TEXTO DE ORIGEM
Caxias do Sul 21/11/2024

O circo protelado dos Rolling Stones

Projeto de show musical televisivo ficou engavetado durante quase três décadas, submergindo em uma aura de mistério
Produzido por Marcos Fernando Kirst, 14/04/2020 às 15:45:04
O circo protelado dos Rolling Stones
Foto: DIVULGAÇÃO

Por Marcos Fernando Kirst

As estrelas da festa eram os Rolling Stones, mas havia convidados especiais. Alguns deles, especialíssimos. Outros, na iminência de se tornarem muito especiais. No primeiro grupo, figuravam a cantora Marianne Faithfull, a banda The Who e o blueseiro nova-iorquino Taj Mahal. No segundo, a estrela ascendente no cenário pop underground londrino, a banda de rock esquisito Jethro Tull, recém formada e já capitaneada pelo carisma pernalta do flautista Ian Anderson.

No meio termo, um supergrupo fortuitamente formado única e exclusivamente para a ocasião, intitulado The Dirty Mac, com Eric Clapton (recém ex-Cream, que havia se dissolvido em novembro de 1968) na guitarra solo, John Lennon (dos Beatles) nos vocais e guitarra base, Keith Richards (dos Rolling Stones) excepcionalmente no baixo e Mitch Mitchell (da banda The Jimmy Hendrix Experience) na bateria. A banda executou a música “Yer Blue”, dos Beatles. Depois, atuou como banda de apoio para uma interpretação extraterrestre de Yoko Ono intitulada “Whole Lotta Yoko”.

Mas valia tudo naquele ano de 1968 na swinging London da efervescência cultural que estimulava e permitia as manifestações artísticas quebrando tabus e derrubando conceitos, ampliando horizontes culturais. Era dezembro, e os Rolling Stones haviam decidido marcar posição no cenário pop-rock inglês produzindo um supershow para ser transmitido pela televisão, intitulado “The Rolling Stones Rock and Roll Circus”.

SEÇÃO DE DADOS
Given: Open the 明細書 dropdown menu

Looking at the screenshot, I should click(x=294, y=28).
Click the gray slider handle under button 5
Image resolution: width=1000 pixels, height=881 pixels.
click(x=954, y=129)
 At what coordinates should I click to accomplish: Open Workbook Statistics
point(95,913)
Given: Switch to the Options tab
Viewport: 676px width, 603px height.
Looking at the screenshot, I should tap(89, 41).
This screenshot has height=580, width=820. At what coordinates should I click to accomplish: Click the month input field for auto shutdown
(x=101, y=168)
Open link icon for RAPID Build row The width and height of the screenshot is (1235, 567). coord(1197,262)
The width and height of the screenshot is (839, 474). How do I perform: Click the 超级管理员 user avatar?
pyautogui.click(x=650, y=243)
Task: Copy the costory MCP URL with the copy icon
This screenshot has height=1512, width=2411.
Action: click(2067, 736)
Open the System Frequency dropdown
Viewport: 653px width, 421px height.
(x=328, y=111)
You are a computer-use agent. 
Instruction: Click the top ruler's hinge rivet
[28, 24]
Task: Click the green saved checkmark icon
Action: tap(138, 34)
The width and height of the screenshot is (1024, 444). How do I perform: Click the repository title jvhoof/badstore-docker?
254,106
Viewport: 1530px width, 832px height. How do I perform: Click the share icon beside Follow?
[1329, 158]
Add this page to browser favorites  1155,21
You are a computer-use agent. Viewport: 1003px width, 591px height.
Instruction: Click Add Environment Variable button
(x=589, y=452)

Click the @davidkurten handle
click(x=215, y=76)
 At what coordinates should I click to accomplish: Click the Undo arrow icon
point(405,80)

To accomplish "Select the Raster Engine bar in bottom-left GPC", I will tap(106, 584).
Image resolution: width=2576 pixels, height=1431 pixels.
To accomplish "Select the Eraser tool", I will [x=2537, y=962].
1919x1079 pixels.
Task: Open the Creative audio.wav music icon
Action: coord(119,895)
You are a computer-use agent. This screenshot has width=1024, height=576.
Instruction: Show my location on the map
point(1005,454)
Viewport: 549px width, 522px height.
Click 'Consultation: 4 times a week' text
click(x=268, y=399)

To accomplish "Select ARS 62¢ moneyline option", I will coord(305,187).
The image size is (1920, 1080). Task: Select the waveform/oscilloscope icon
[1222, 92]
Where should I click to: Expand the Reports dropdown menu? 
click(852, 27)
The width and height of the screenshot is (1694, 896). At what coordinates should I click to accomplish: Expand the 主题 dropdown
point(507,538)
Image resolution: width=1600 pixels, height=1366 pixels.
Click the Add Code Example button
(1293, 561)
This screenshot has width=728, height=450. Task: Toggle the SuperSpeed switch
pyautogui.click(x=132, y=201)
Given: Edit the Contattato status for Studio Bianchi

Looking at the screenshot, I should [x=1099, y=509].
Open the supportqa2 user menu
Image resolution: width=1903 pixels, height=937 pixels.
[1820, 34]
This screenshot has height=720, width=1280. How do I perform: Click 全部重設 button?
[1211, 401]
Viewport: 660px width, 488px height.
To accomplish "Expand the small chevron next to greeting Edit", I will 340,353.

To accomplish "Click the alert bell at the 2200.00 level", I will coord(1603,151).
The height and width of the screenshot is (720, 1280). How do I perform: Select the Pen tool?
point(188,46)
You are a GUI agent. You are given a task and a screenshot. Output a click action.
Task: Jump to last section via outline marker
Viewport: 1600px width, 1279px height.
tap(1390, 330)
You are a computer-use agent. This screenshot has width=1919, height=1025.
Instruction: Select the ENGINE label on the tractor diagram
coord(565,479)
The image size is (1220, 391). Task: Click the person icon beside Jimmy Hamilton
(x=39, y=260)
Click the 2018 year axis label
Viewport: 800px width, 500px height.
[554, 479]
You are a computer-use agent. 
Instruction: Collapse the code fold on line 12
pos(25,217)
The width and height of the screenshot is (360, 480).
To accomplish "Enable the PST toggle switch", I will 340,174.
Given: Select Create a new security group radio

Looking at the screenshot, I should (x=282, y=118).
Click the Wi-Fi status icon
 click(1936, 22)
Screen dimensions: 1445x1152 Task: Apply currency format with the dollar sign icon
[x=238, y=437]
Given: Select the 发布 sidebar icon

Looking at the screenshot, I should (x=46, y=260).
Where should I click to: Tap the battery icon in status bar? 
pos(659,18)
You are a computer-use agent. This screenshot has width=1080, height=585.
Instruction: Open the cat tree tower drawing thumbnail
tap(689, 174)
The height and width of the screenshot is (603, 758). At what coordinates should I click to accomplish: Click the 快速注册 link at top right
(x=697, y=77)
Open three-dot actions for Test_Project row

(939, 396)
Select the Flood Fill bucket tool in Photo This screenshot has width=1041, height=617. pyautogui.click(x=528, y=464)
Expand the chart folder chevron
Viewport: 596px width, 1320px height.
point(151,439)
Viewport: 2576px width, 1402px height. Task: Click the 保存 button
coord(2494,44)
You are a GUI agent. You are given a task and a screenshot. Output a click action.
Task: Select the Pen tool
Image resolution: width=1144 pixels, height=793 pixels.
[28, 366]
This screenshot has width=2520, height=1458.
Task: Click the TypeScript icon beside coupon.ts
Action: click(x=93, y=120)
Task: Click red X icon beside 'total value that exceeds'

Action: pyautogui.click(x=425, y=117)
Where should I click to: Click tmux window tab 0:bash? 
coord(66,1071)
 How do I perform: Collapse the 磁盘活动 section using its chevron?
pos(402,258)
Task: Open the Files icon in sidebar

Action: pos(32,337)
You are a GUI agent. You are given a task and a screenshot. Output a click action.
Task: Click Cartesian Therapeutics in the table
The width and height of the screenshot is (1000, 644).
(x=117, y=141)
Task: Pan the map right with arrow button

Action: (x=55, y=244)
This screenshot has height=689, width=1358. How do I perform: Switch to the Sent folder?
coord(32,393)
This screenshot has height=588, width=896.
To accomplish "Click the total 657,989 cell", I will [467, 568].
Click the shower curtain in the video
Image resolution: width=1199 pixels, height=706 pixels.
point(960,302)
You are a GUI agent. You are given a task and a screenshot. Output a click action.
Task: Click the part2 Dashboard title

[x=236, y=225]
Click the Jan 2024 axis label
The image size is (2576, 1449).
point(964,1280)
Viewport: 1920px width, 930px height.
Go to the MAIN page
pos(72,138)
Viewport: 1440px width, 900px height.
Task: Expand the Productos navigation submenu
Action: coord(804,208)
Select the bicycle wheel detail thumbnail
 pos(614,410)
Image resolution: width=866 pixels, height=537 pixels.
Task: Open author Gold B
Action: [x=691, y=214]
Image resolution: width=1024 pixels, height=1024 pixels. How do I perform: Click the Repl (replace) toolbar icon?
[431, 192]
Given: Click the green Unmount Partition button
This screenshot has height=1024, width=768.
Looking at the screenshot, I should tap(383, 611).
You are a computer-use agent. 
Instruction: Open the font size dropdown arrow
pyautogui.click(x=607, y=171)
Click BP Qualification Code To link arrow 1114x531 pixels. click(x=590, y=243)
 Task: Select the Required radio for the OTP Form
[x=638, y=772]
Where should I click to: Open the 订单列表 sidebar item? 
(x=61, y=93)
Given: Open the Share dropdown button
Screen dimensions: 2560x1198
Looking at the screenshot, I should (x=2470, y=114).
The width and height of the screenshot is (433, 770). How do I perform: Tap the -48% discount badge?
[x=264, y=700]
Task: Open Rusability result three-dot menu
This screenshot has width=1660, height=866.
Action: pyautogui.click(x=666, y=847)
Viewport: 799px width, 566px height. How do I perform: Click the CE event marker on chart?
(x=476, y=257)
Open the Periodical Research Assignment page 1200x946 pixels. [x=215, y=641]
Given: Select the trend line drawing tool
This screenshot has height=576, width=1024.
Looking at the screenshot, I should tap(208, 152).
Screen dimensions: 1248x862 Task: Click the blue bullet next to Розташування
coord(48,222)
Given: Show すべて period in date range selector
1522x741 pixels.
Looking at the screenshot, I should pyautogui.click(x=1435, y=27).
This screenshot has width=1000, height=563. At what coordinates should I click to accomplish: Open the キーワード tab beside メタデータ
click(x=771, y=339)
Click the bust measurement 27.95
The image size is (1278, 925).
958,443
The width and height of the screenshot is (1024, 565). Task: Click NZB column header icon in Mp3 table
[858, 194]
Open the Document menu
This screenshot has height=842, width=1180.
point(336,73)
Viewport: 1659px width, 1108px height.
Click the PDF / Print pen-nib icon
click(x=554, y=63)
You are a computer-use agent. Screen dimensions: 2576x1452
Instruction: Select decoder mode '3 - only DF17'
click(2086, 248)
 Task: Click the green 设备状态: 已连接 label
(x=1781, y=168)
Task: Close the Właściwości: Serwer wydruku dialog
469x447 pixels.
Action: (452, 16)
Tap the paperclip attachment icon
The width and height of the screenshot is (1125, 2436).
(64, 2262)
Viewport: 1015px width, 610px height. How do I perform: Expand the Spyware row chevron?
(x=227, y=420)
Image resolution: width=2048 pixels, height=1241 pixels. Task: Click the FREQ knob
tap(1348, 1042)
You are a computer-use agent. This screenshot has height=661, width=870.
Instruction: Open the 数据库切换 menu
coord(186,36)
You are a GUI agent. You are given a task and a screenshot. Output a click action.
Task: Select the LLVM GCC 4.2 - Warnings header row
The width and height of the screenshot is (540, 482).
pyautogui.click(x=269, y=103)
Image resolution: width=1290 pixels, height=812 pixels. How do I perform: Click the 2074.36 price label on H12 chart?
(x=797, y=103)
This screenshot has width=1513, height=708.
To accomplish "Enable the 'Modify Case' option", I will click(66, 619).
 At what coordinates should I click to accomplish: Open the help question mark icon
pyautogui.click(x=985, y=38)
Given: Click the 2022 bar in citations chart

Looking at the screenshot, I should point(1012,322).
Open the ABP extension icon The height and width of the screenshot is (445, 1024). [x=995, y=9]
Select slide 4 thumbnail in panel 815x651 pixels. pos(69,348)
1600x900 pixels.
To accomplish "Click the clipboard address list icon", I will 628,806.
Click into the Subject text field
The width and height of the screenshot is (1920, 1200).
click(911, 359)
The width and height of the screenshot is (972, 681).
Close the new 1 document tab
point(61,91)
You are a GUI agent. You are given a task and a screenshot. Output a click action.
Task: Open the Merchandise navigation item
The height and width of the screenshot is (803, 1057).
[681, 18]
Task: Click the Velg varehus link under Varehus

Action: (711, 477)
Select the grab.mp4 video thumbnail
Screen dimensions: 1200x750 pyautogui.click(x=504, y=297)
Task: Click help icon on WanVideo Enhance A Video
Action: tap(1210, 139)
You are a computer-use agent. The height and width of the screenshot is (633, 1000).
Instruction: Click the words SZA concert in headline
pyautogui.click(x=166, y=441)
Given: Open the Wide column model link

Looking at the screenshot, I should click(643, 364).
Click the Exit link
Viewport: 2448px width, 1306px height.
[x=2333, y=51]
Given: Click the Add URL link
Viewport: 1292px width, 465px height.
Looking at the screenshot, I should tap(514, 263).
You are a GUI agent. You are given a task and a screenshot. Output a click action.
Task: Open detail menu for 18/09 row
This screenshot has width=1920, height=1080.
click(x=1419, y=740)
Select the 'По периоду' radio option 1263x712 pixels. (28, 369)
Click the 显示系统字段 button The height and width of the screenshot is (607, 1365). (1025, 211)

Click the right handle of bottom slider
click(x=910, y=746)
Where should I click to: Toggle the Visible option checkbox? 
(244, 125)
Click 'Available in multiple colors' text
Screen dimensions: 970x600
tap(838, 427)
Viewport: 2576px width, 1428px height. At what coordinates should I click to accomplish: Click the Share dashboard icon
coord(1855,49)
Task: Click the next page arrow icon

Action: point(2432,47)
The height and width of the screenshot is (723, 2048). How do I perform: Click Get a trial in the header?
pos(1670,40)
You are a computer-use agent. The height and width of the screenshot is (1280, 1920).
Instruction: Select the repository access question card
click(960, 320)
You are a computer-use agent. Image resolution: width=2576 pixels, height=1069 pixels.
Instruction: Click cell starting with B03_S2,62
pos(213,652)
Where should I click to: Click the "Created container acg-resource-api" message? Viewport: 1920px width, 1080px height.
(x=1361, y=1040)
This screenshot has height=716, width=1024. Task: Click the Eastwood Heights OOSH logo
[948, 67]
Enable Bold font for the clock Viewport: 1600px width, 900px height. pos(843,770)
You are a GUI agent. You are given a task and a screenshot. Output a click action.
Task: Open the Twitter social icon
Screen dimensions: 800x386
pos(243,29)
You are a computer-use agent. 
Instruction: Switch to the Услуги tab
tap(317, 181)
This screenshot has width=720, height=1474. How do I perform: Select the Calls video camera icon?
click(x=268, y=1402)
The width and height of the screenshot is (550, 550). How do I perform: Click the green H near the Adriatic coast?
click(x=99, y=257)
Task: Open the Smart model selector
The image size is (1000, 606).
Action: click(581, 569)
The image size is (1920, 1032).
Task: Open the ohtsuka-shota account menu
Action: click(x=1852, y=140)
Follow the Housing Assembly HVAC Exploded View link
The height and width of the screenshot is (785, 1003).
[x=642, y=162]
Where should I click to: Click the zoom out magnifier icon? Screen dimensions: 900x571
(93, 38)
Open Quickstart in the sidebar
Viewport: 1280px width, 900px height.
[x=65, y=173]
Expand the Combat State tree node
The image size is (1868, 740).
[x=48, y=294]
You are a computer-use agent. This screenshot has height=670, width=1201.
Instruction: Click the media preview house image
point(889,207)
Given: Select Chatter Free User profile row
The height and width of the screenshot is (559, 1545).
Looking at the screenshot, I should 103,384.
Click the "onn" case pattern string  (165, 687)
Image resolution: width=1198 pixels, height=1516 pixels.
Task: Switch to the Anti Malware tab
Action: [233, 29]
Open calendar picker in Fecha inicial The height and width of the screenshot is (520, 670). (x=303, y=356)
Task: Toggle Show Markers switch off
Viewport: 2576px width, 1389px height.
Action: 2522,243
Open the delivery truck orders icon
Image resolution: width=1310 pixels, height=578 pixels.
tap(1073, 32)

DESAFIO 1
No texto sobre o circo dos Rolling Stones, quem tocou bateria no The Dirty Mac?
DESAFIO 2
Retome o texto sobre o circo dos Rolling Stones logo depois da última frase mostrada e continue a escrita.
As entradas foram tiradas de outra fonte.

RESPOSTA ESCRITA 1
Mitch Mitchell, da banda The Jimmy Hendrix Experience.

RESPOSTA ESCRITA 2
A ideia era simples: os Stones eram os anfitriões de um circo onde a atração principal era o rock, recebendo os cantores e bandas já citados, conduzindo o enredo a um grand finale protagonizado pela banda, na época ainda formada pelos seus membros originais (Mick Jagger, Keith Richards, Brian Jones, Bill Wyman e Charlie Watts). Brian Jones, aliás, morreria apenas meio ano após esta performance, em 3 de julho de 1969, aos 27 anos, aparentemente afogado na piscina de sua mansão.

Afinal, a onda era produzir eventos marcantes e os Beatles, em 1967, vieram com seu álbum “Sargent Pepper´s Lonely Hearts Club Band”, em que a tônica era fingir que os Beatles se travestiam em uma outra banda, a tal Banda dos Corações Solitários do Sargento Pimenta, para pretensamente gravarem eles, e não os Beatles, as músicas do álbum. Em 1968, os mesmos Beatles surpreendiam a mídia, o mercado e o público lançando um álbum duplo (um dos primeiros da história do rock), que ficou conhecido como o “Álbum Branco”. A onda era a apoteose e o virtuosismo agregados à boa música, e os Stones vieram com a excelente ideia do circo do rock transmitido pela televisão, com um menu de atrações recheado de estrelas (brilhantes e ascendentes).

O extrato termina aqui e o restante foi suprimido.